* _YOUR OBJECTIVE_
Please copy exactly the line containing "Where should I" and every line after it, through the last line of the records below, leaving out all pictures.

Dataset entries
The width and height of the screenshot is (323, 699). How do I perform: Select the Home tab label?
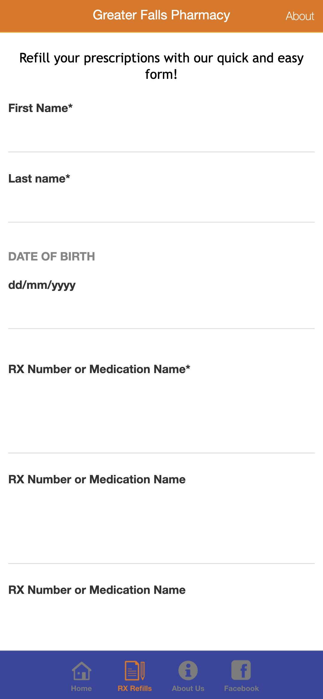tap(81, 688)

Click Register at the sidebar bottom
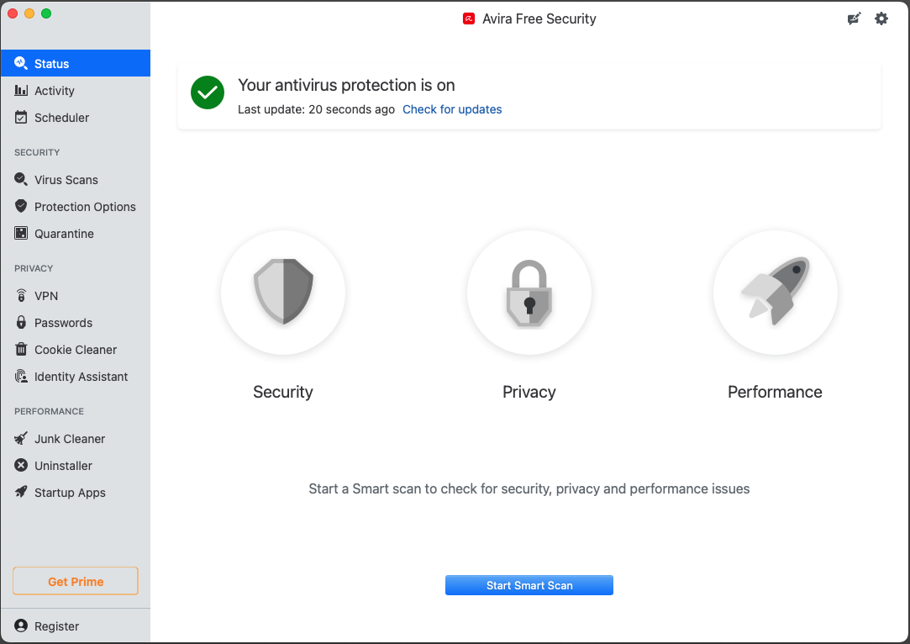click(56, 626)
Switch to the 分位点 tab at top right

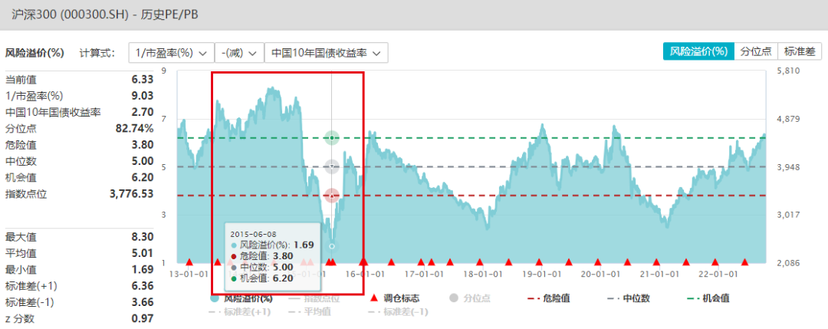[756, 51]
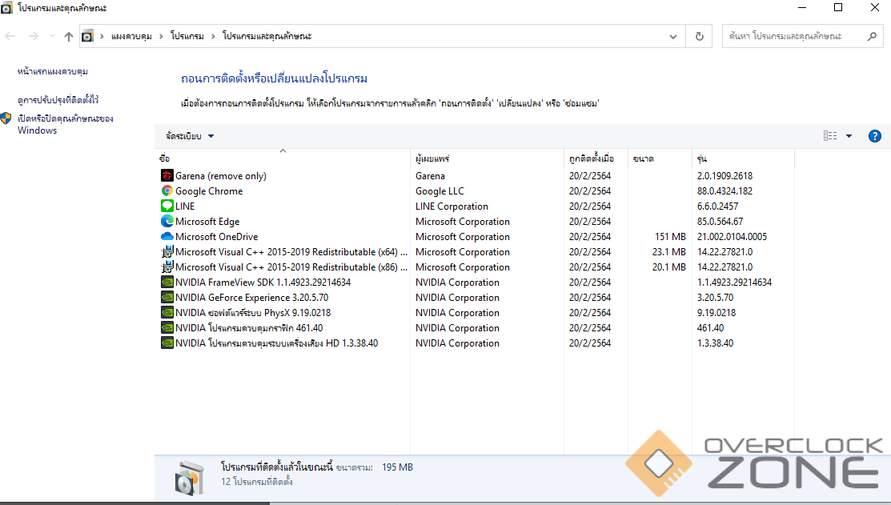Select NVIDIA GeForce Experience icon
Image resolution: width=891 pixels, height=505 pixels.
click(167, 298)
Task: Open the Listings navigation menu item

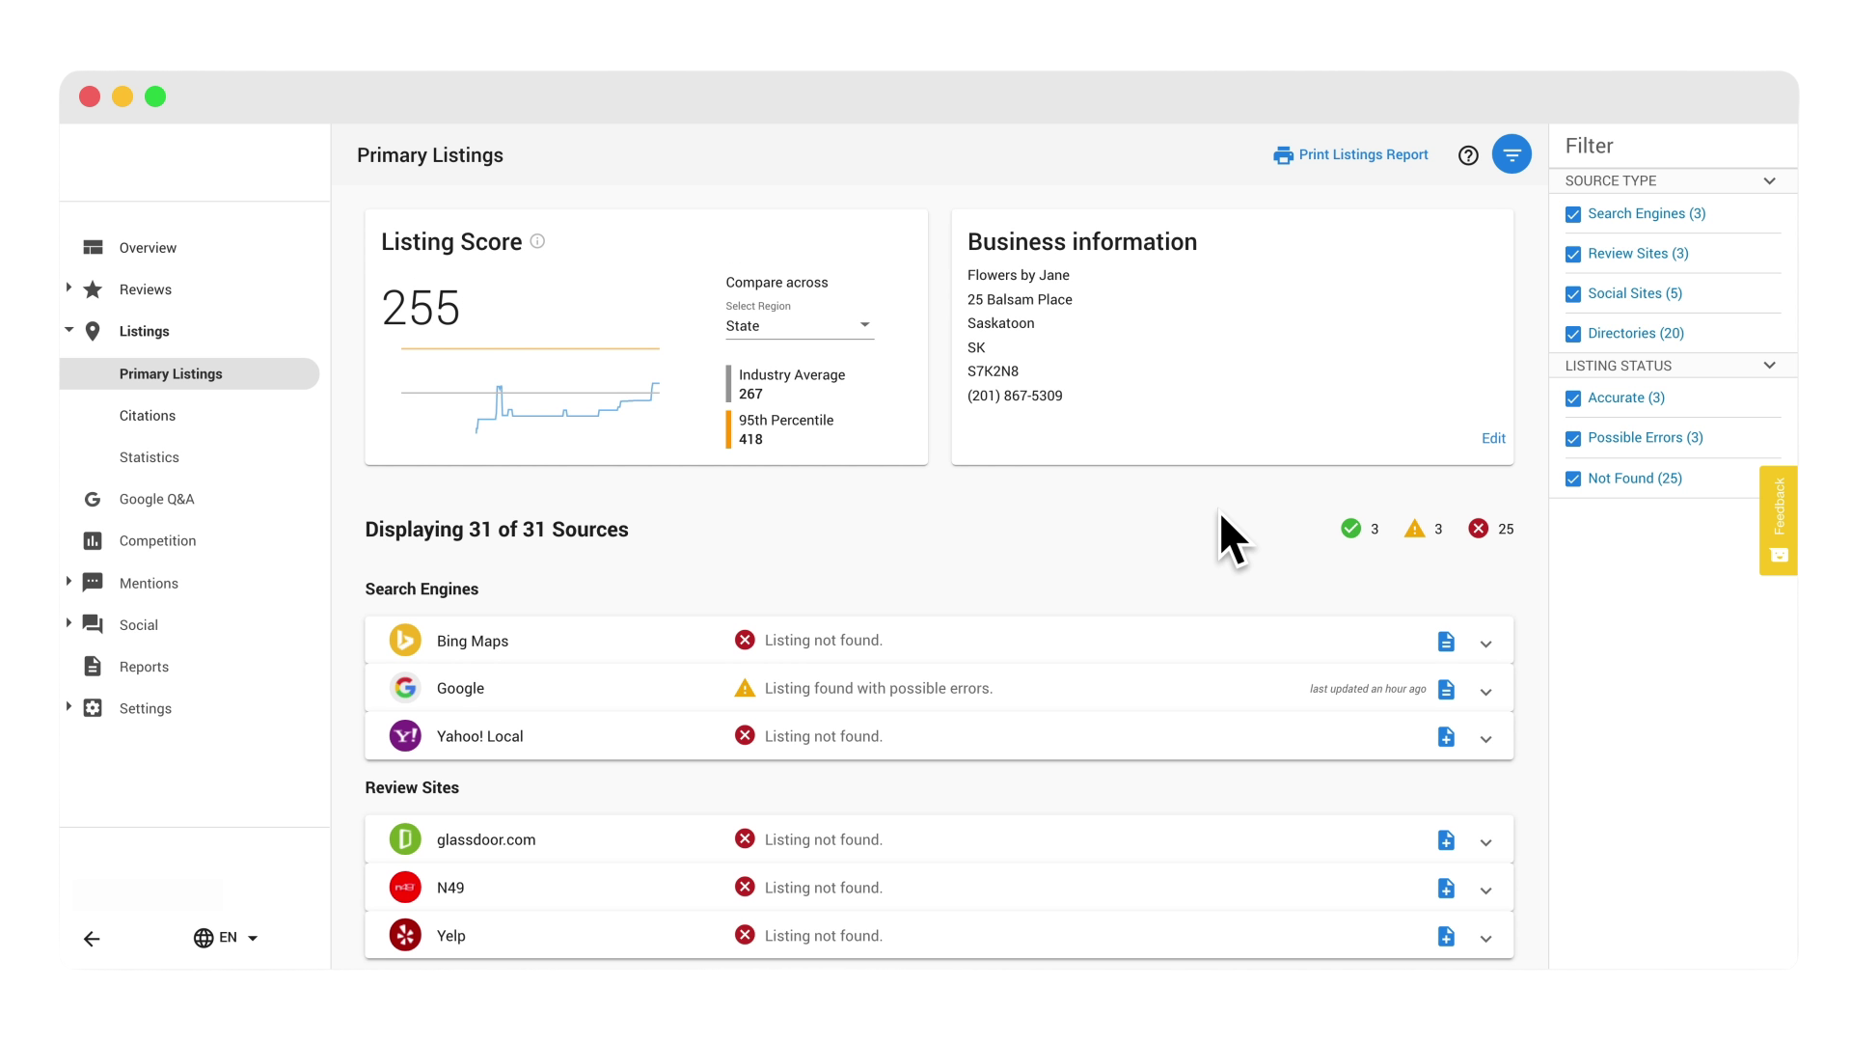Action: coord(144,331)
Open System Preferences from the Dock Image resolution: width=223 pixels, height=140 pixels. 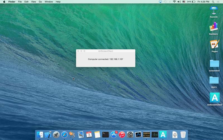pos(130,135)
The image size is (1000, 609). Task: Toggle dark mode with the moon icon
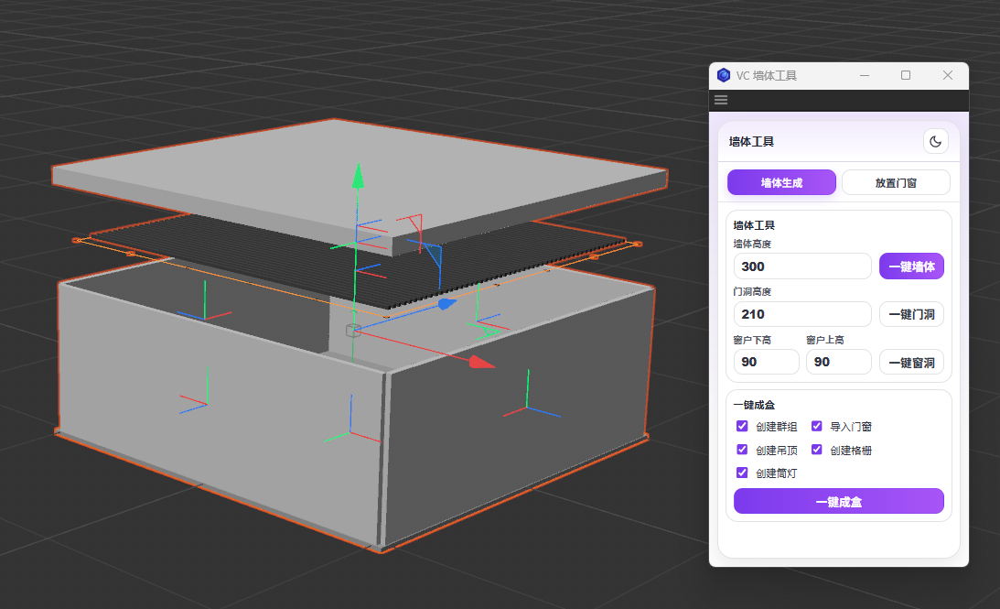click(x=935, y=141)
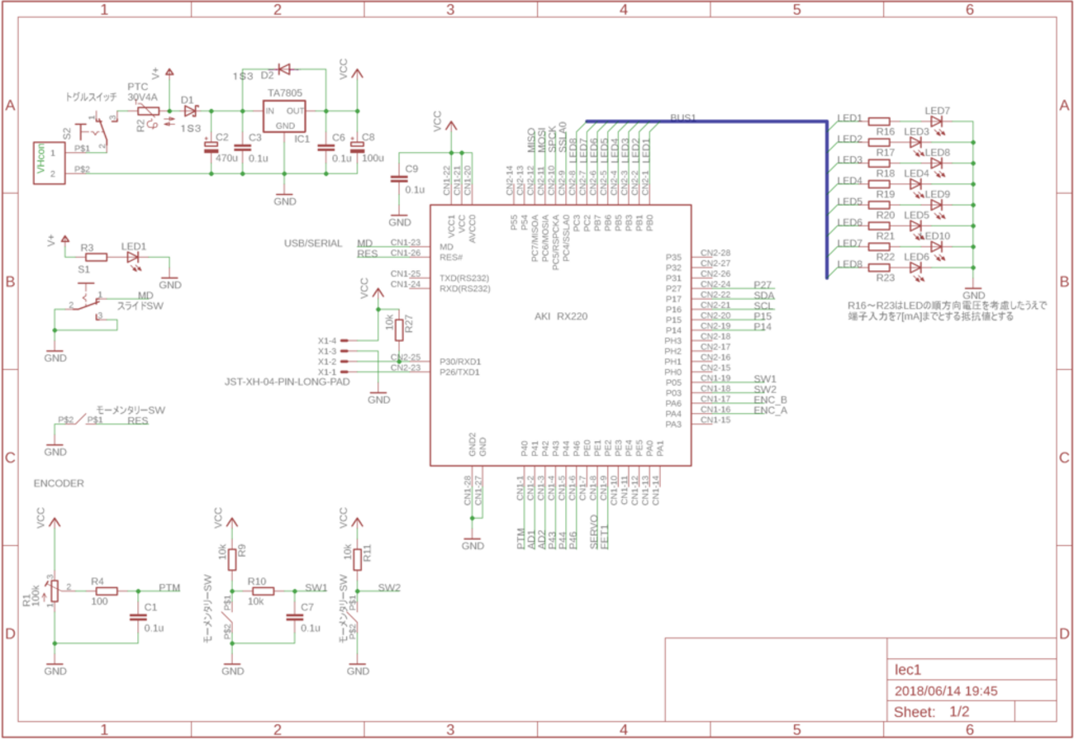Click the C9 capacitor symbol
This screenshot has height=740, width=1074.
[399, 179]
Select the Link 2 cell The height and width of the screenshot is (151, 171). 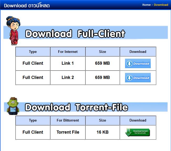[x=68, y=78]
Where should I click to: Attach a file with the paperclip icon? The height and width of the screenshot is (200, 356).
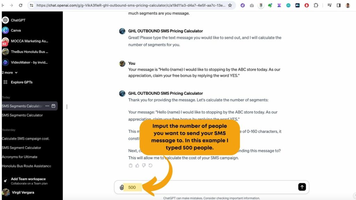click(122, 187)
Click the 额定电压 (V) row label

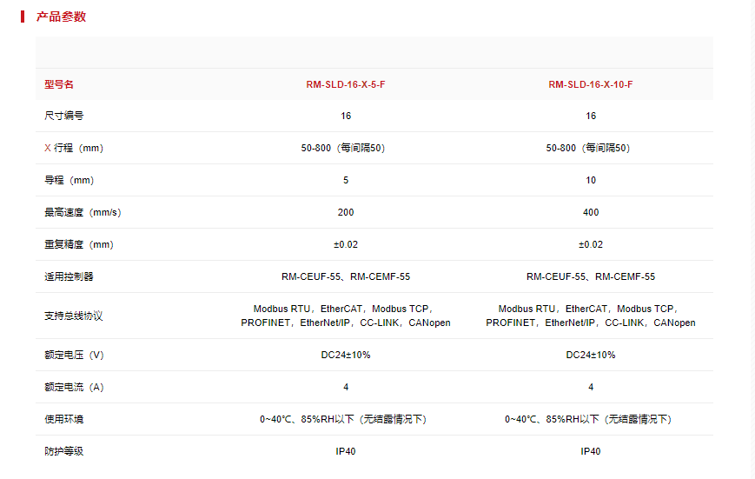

* _RESPONSE TO THE TASK_
Where should I click to: Attach a file with the paperclip icon? The height and width of the screenshot is (200, 356).
click(122, 187)
Click the 额定电压 (V) row label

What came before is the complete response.